Yes and no was the answer. Sure, there was the runway and the stylish crowd, but the casting skewed toward the nontraditional. “Males in Speedos, I heard?” Sky Ferreira posited before the show. “Hey, I hope so—that’s why I’m here,” Odiele joked.

They were not disappointed. After hosts Nate Berkus and Tash Perrin of Christie’s rallied the crowd to empty their pockets (to add to the $4 million dollars that Jeffrey Fashion Cares has already raised) for the live auction items, such as trips to Switzerland and Paris fashion week, a handsome group of male models, in tiny swimsuits accessorized by the occasional pair of Lanvin shorts or Gucci sunglasses, began strutting the runway to the sound of Britney Spears.
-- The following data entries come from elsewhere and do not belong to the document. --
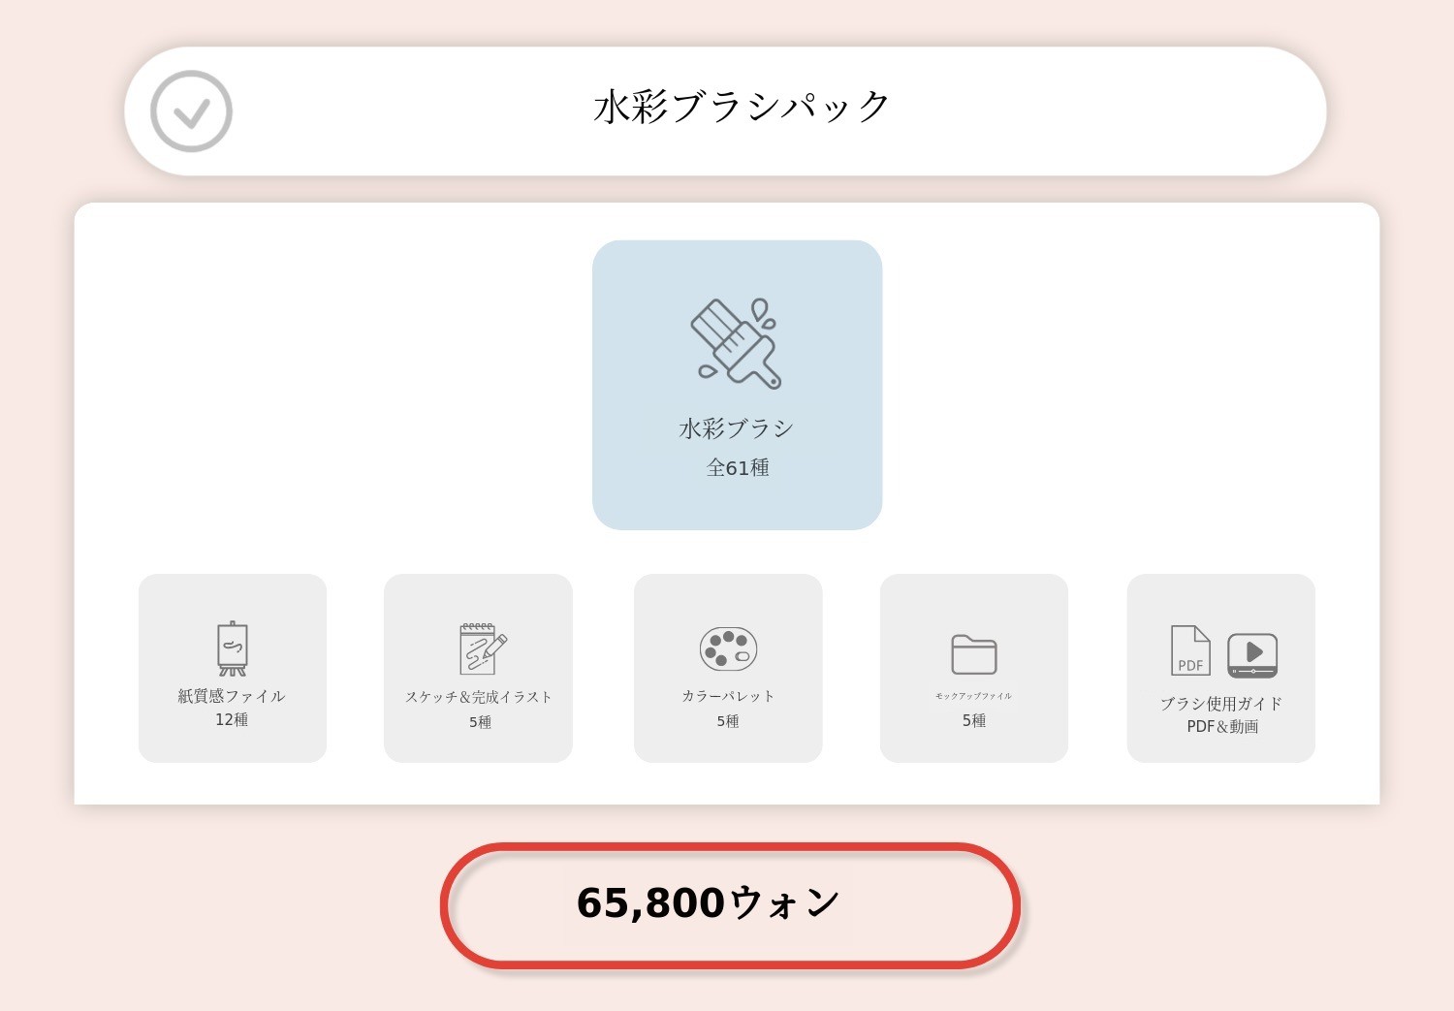
Task: Click the 水彩ブラシパック title text
Action: pyautogui.click(x=742, y=107)
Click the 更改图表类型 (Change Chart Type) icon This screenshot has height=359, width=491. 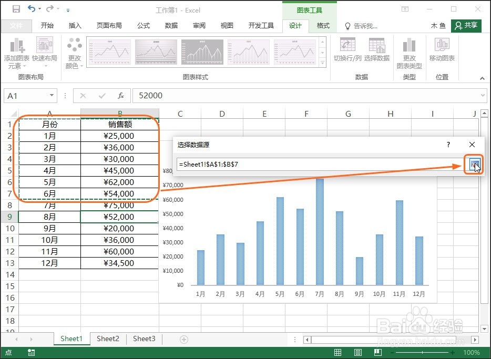(409, 50)
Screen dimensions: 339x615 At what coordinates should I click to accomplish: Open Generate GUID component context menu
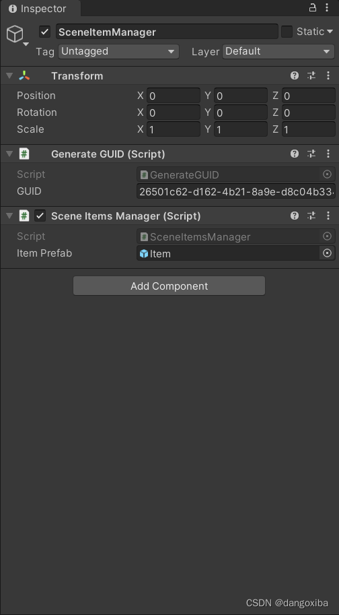point(328,154)
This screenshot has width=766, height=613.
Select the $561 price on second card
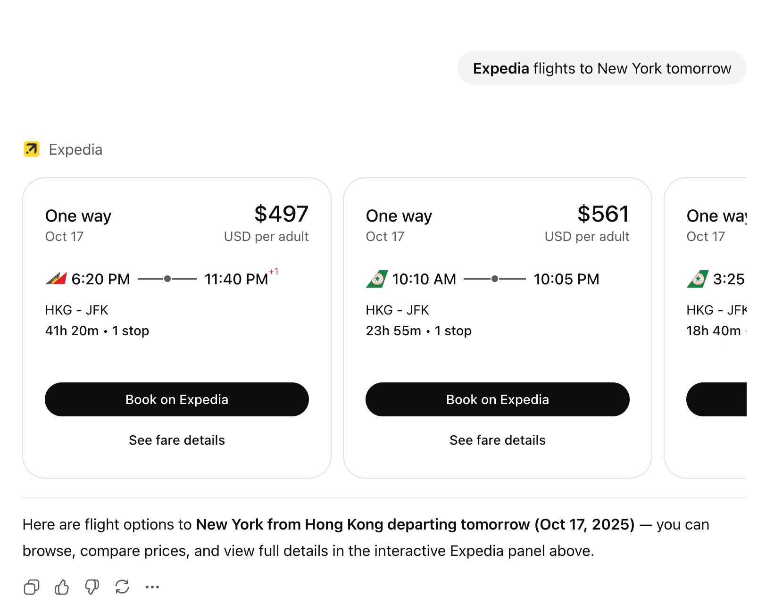pyautogui.click(x=603, y=214)
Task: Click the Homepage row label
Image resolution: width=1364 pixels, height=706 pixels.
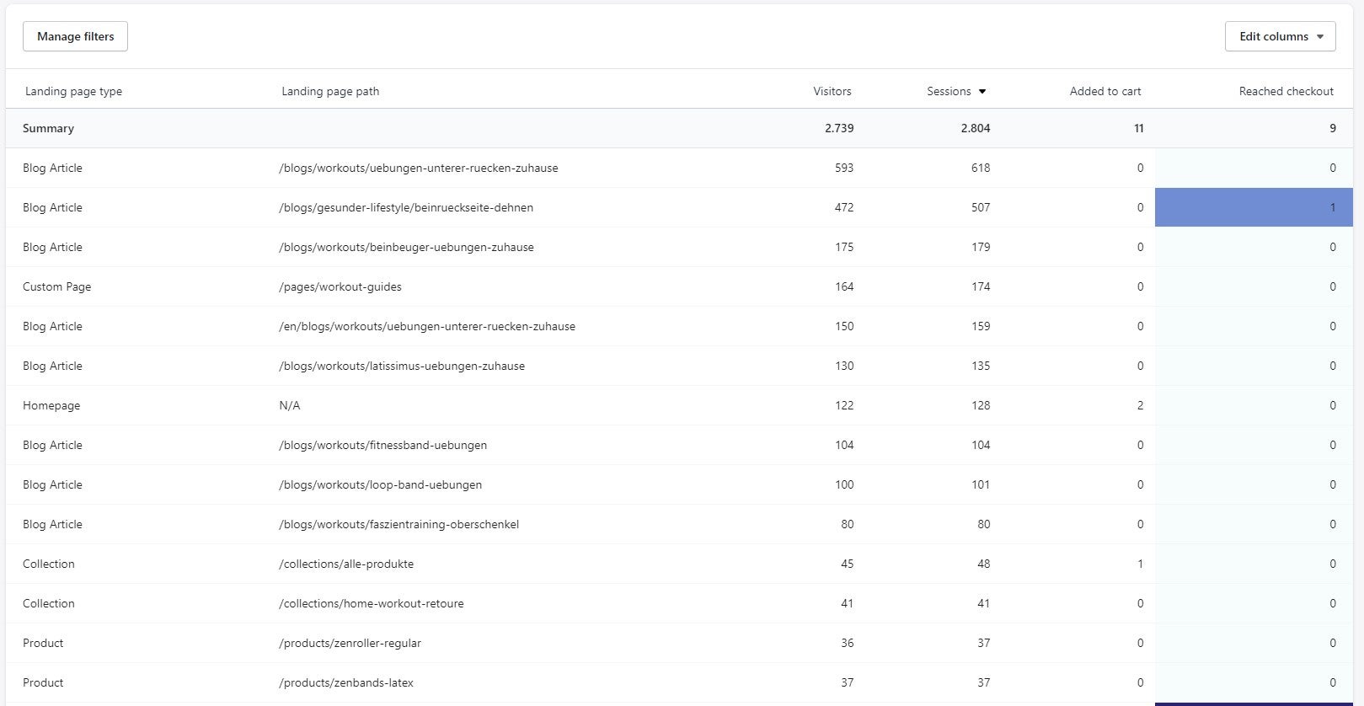Action: pyautogui.click(x=51, y=405)
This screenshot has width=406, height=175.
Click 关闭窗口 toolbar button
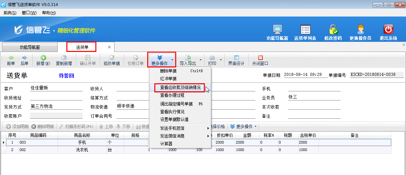pos(260,60)
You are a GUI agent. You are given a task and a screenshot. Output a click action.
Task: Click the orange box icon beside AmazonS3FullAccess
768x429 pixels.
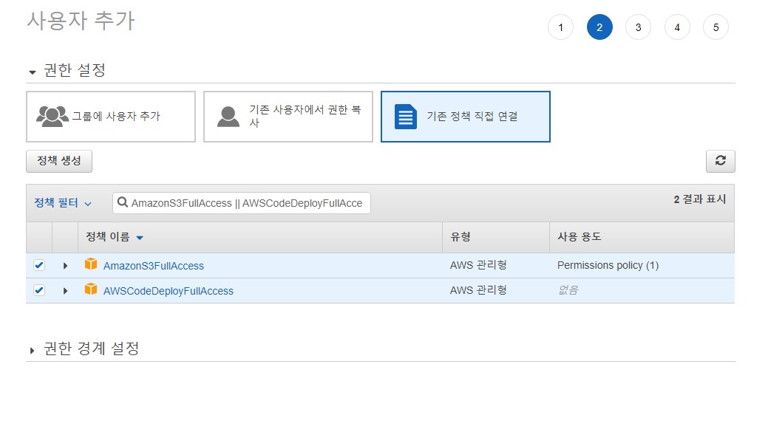click(91, 264)
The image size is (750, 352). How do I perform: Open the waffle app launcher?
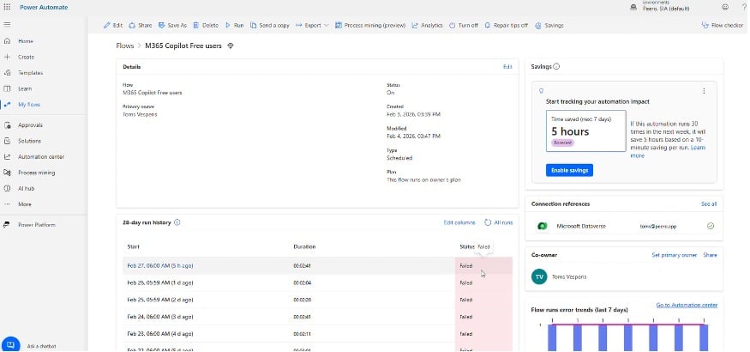(8, 7)
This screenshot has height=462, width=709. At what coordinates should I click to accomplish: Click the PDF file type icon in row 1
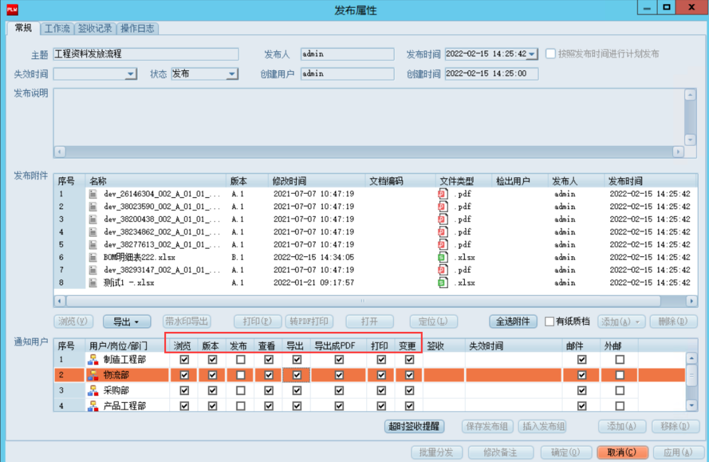pyautogui.click(x=443, y=194)
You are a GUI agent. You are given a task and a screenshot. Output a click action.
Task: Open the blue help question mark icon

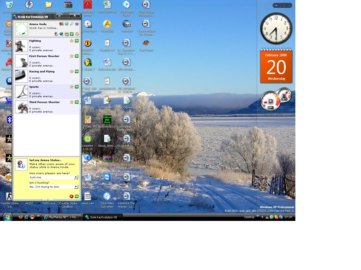77,24
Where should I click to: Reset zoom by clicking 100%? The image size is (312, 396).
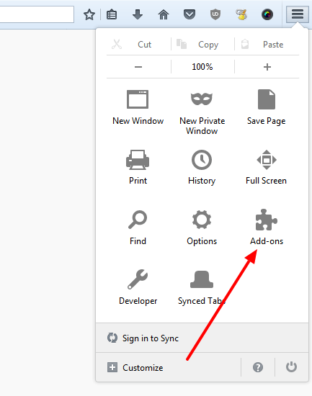tap(202, 67)
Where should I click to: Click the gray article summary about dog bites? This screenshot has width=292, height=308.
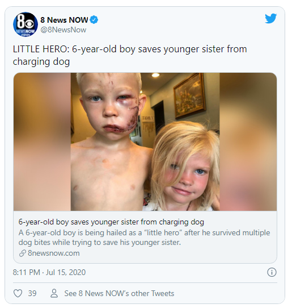click(x=144, y=238)
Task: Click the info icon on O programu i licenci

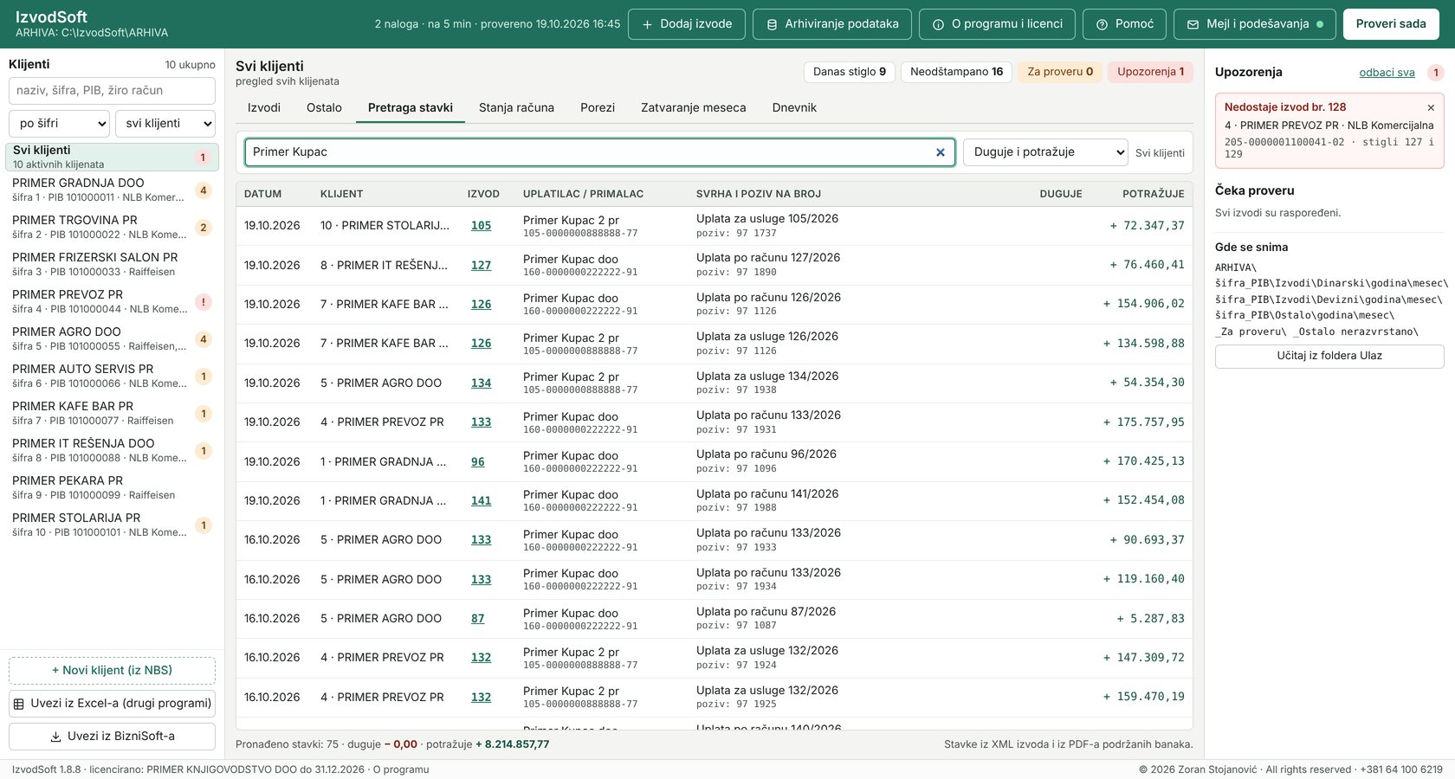Action: click(938, 24)
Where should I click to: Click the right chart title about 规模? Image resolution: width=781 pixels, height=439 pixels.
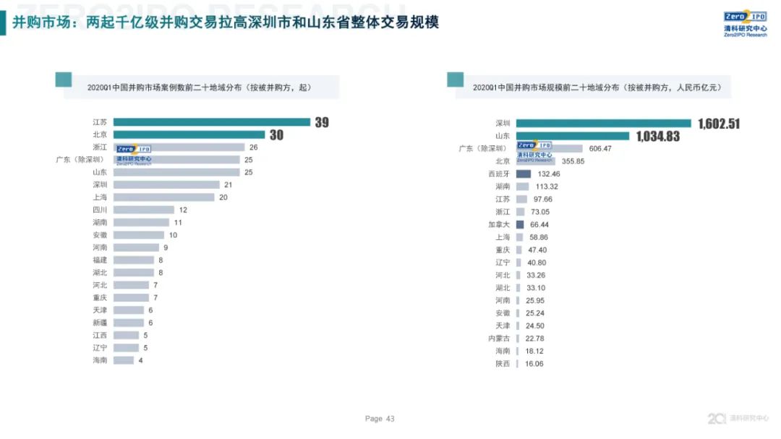pyautogui.click(x=597, y=88)
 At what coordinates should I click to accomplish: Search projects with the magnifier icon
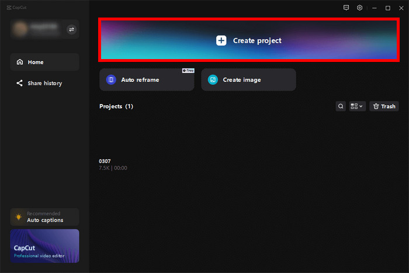pyautogui.click(x=341, y=106)
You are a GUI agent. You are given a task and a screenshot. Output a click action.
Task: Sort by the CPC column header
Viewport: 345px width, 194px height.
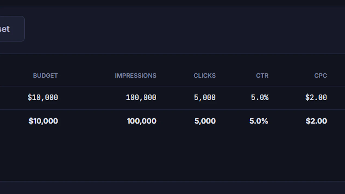(x=321, y=76)
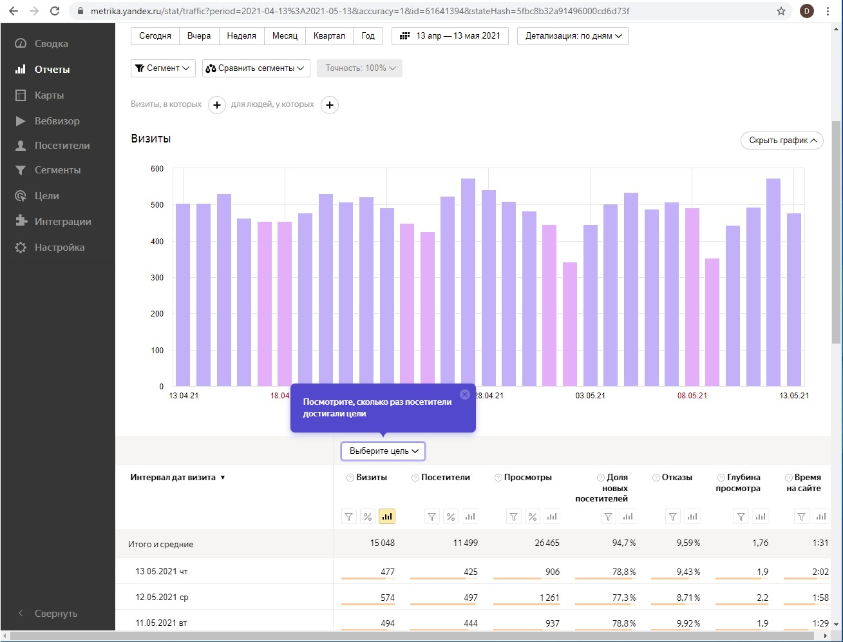Open the Сводка dashboard icon in sidebar

coord(21,44)
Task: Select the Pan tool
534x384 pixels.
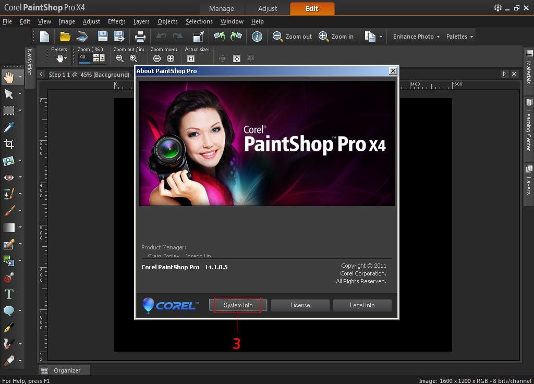Action: click(9, 77)
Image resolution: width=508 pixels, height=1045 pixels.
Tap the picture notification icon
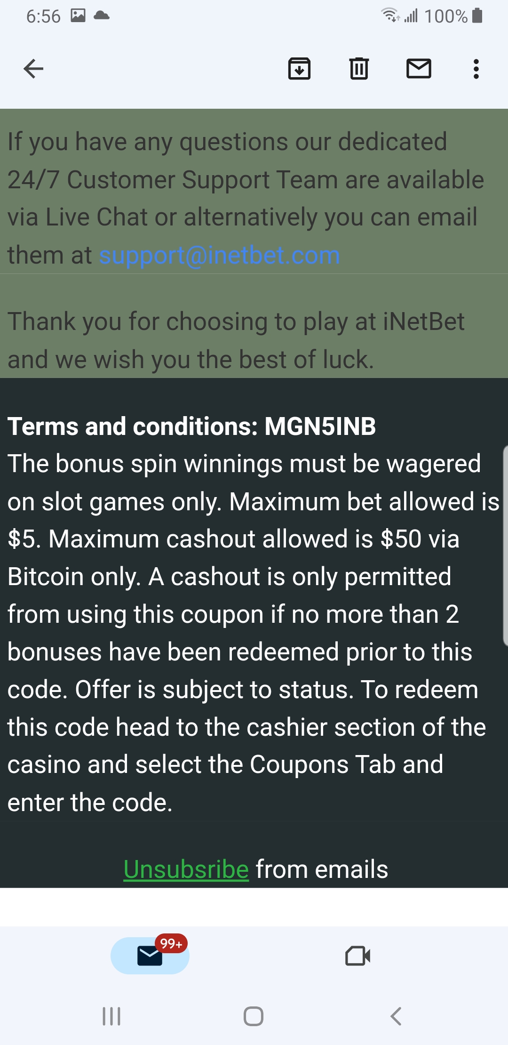pos(78,16)
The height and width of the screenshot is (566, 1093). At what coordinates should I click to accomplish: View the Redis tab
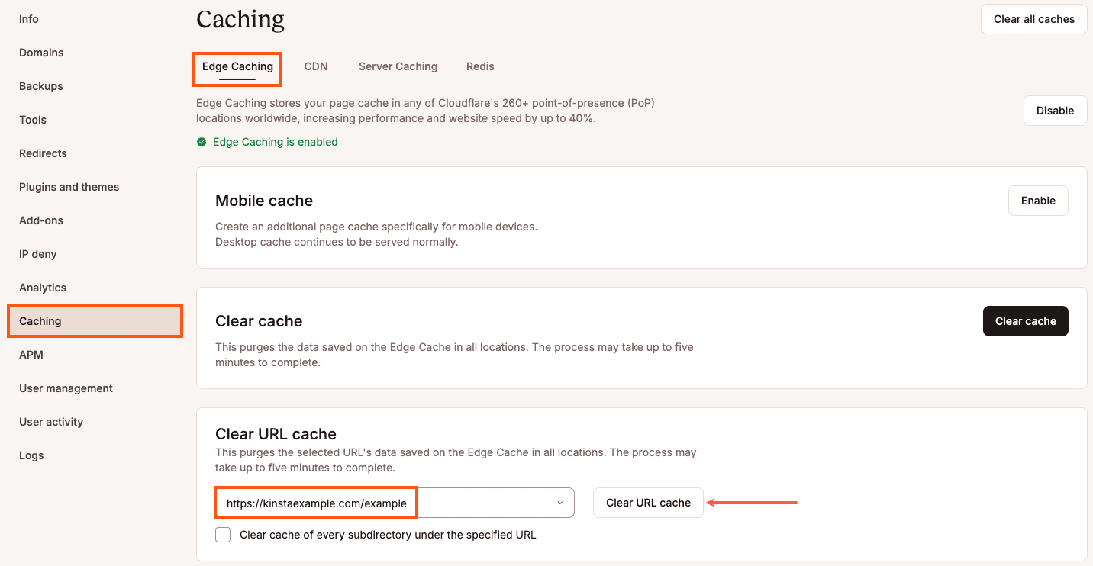[480, 66]
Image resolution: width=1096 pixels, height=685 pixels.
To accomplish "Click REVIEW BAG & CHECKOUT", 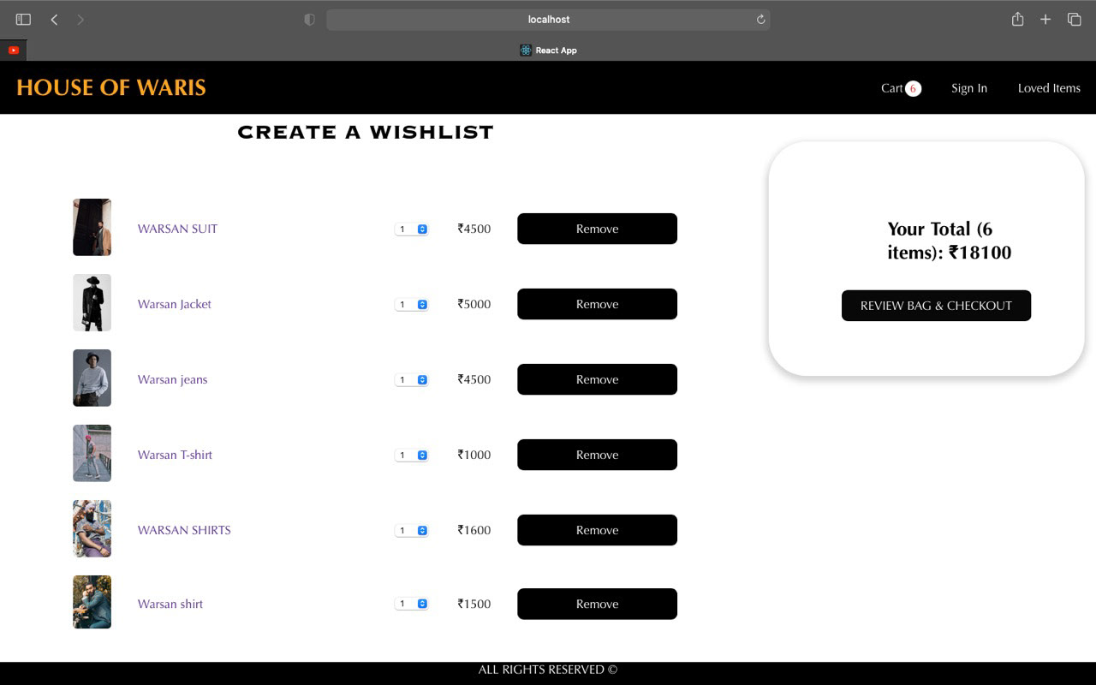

Loving every minute of her night off from the runway, Odiele yelped and offered high-fives to her friends as they swaggered past her. “I have never actually seen a male runway show before,” Renn added afterward. “It was definitely a change.”

It was an evening of firsts all around—many guests had never visited the Intrepid. “I haven’t been here, ever, and I love that one airplane with the folded wings,” said Adam Lippes. But even in new surroundings, tastes stay the same. “But I was also interested in the Hermès suede coat.”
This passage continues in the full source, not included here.